East German bobsledder (born 1957)

Wolfgang Hoppe (/de/; born 14 November 1957, Apolda, Thuringia) is a former East German decathlete, bob pilot and 36-time international medal winner who competed from the early 1980s to the late 1990s. Competing in four Winter Olympics, he won six medals with two golds (Two-man: 1984, Four-man: 1984), three silvers (Two-man: 1988, Four-man: 1988, 1992), and one bronze (1994).

At the opening ceremonies of the 1992 Winter Olympics in Albertville, Hoppe carried the flag of Germany, who was competing as a unified nation in the Winter Olympics for the first time since the 1936 Winter Olympics in Garmisch-Partenkirchen.

Hoppe also won fourteen medals at the FIBT World Championships with six golds (Two-man: 1985, 1986, 1989; Four-man: 1991, 1995, 1997), one silver (Four-man: 1987), and seven bronzes (Two-man: 1983, 1987, 1990, 1991, 1993; Four-man: 1989, 1996).

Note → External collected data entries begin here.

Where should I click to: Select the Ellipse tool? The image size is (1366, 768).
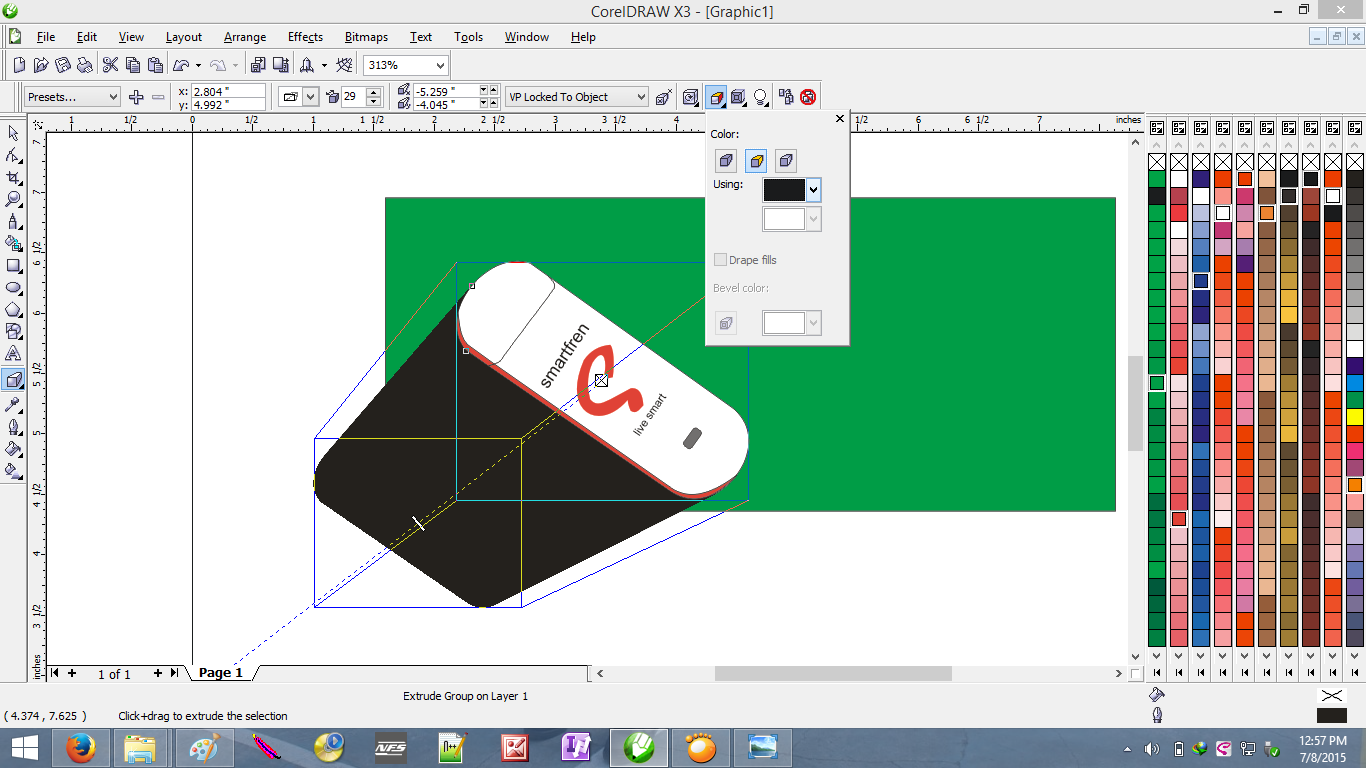tap(13, 288)
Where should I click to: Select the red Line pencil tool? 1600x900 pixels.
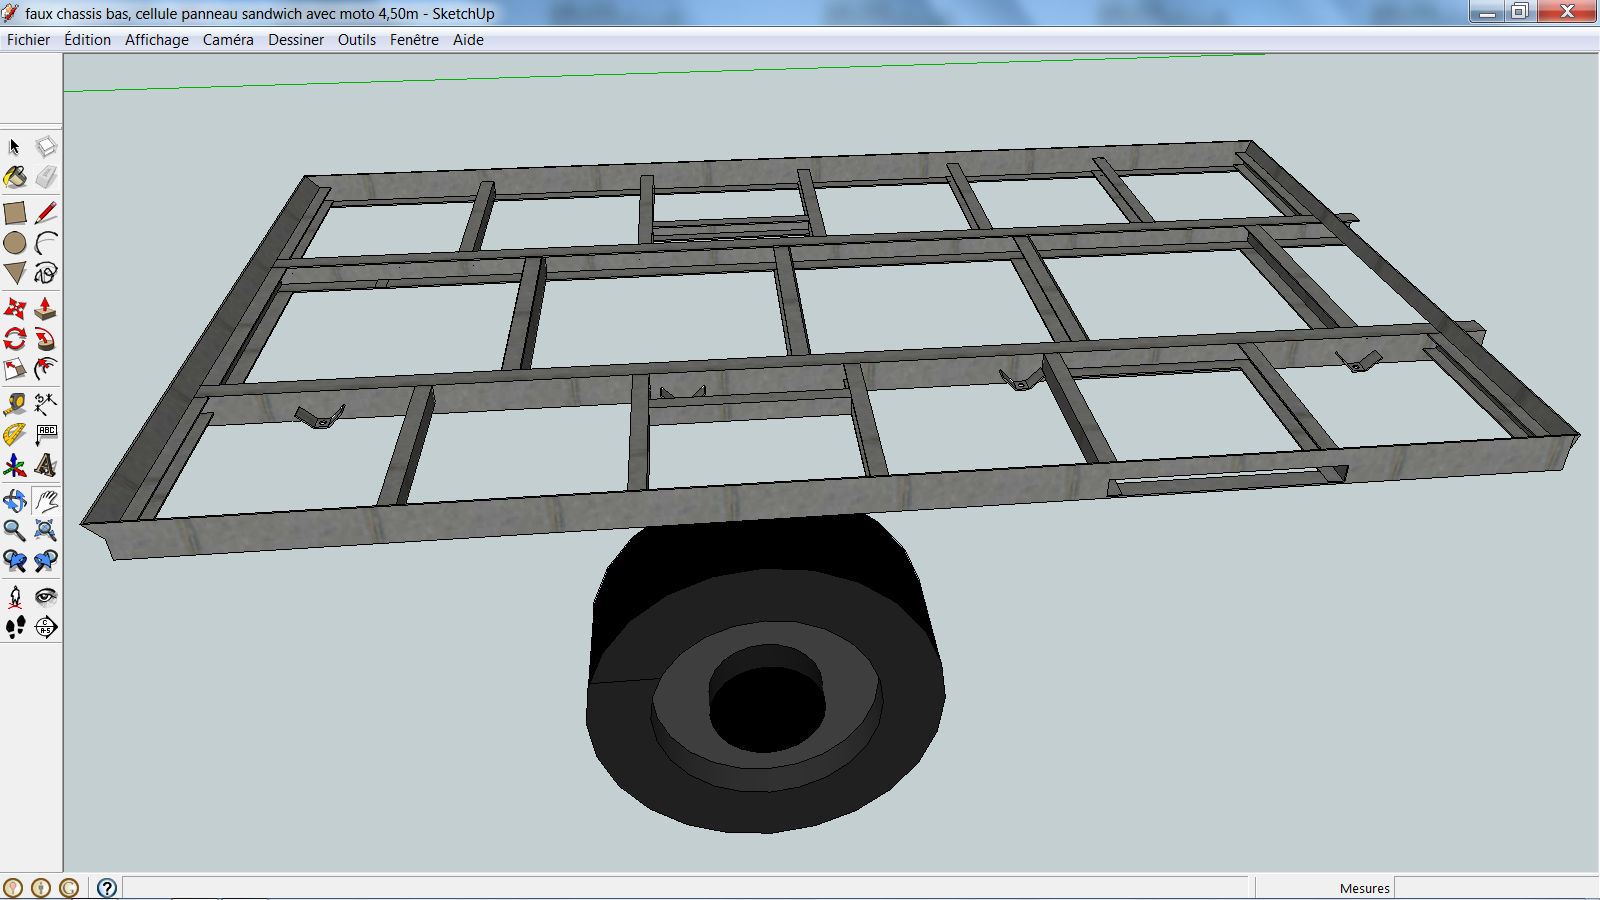[x=45, y=213]
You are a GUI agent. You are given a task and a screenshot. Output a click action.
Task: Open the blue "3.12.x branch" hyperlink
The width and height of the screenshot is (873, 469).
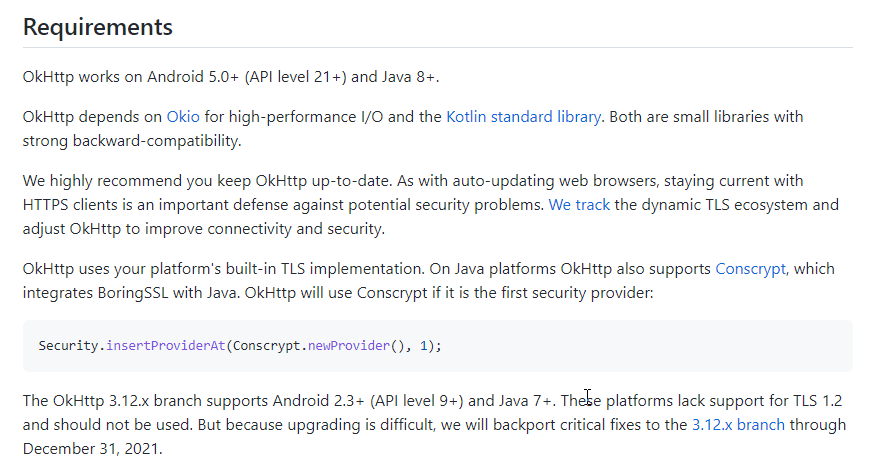[x=738, y=424]
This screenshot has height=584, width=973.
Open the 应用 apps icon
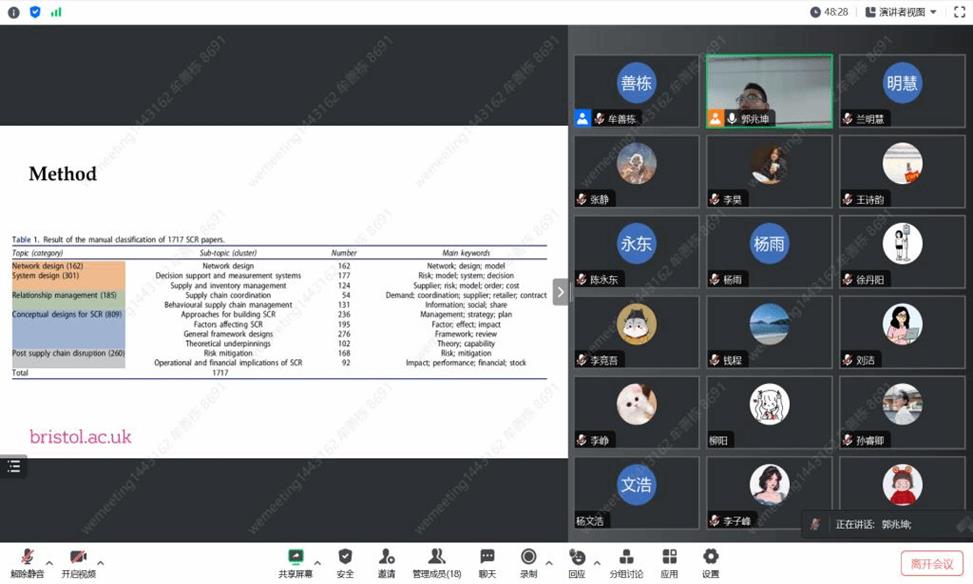point(669,558)
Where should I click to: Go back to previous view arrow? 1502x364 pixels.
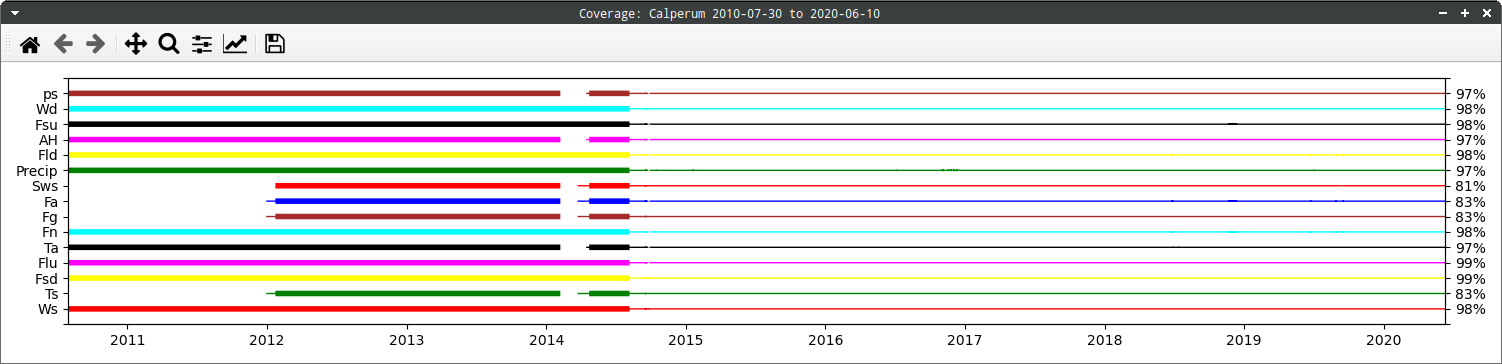(x=63, y=44)
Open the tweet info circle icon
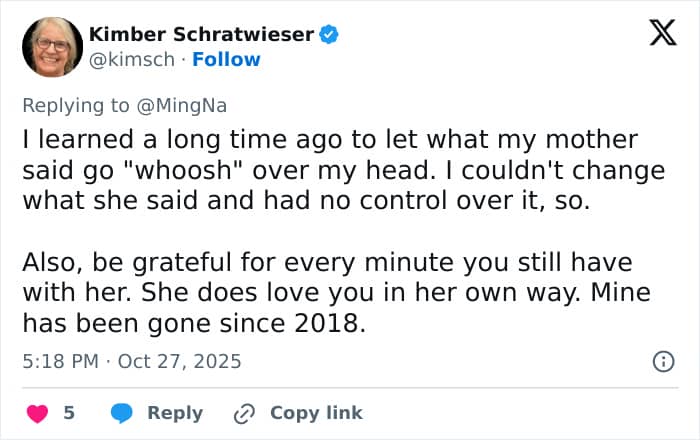The image size is (700, 440). (663, 361)
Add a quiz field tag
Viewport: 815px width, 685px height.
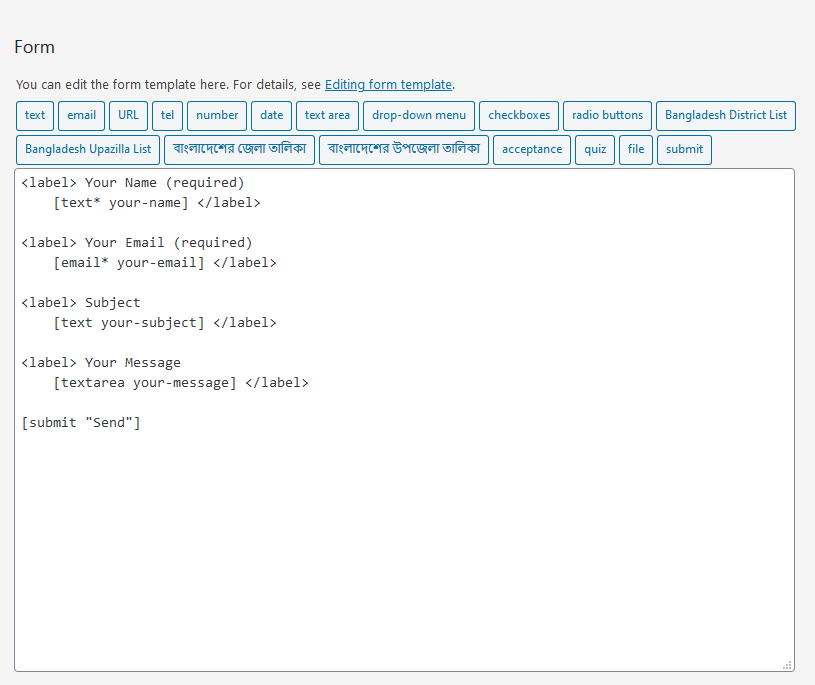click(595, 150)
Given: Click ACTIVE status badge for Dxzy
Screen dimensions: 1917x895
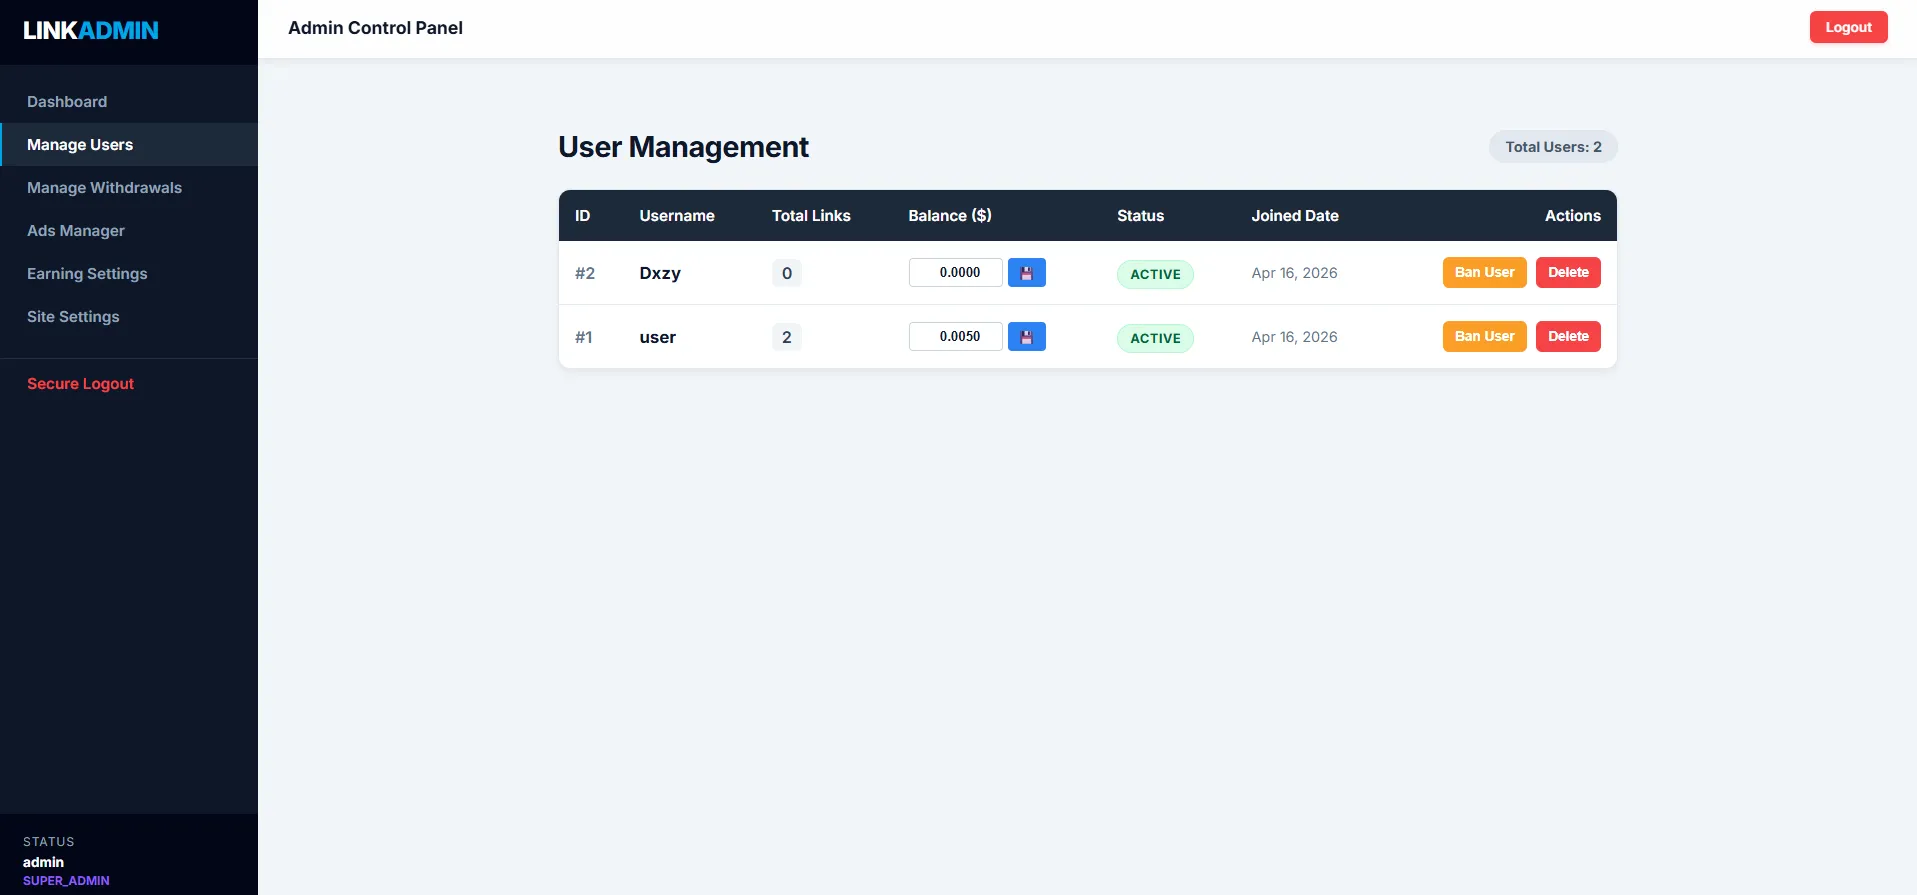Looking at the screenshot, I should coord(1155,275).
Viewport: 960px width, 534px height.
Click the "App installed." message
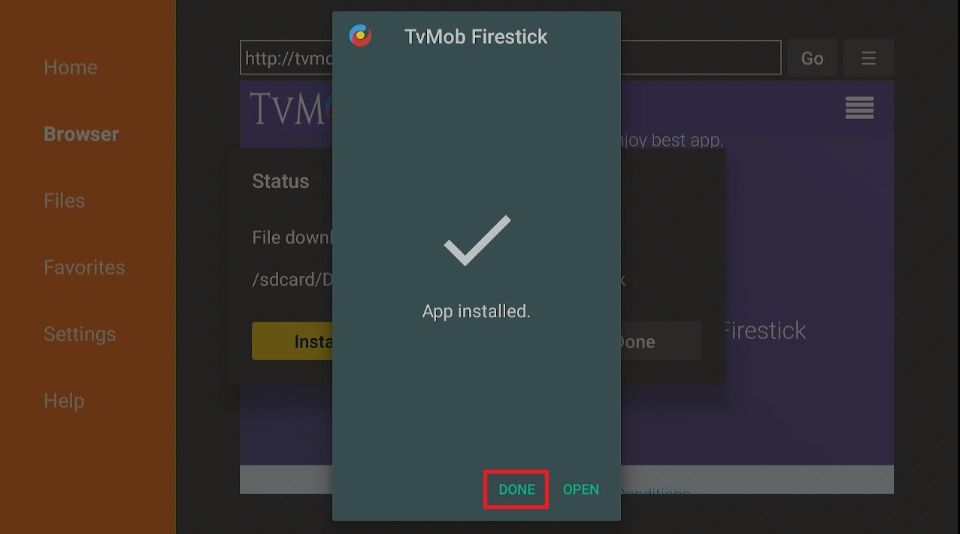(x=476, y=311)
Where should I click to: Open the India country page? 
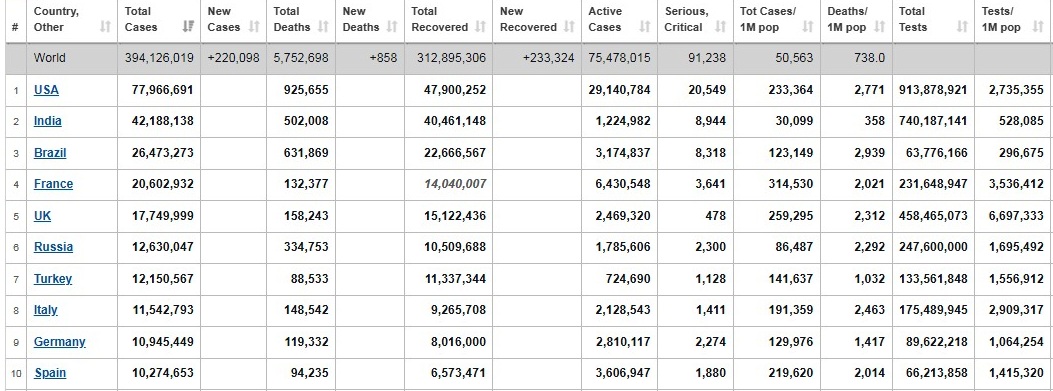tap(48, 121)
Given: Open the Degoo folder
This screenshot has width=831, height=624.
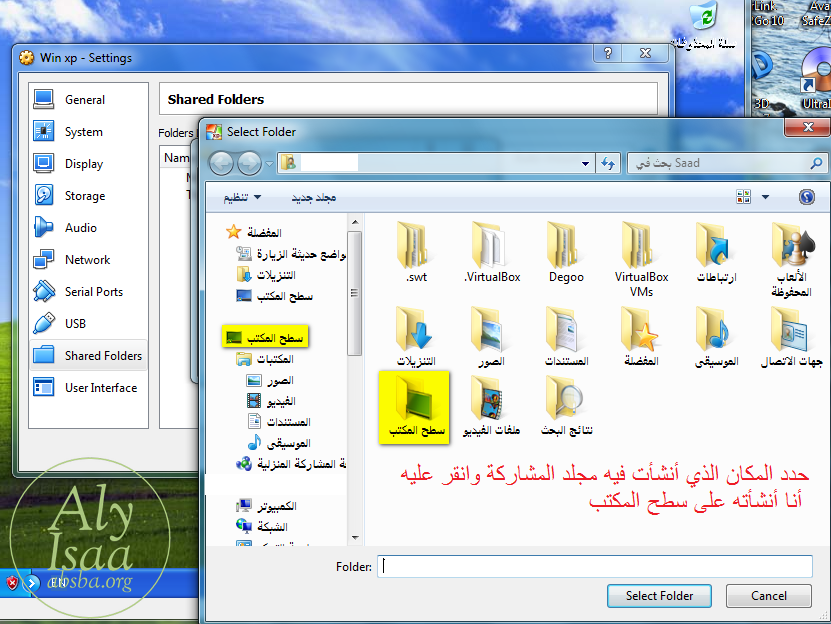Looking at the screenshot, I should coord(566,251).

He also won the Bobsleigh World Cup championship in combined men's (1991–92), two-man (1990–91), and four-man (1991–92, 1995–96).

Hoppe, a former army major, retired from bobsledding after the 1997 FIBT World Championships to become coach of the German national team, coaching such athletes as Susi Erdmann, Sandra Kiriasis, Gabriele Kohlisch, and André Lange.

In October 1986, he was awarded a Star of People's Friendship in gold (second class) for his sporting success.

He is the brother of motocross racer and 37-time medal winner Heinz Hoppers (motocross)|Heinz Hoppe.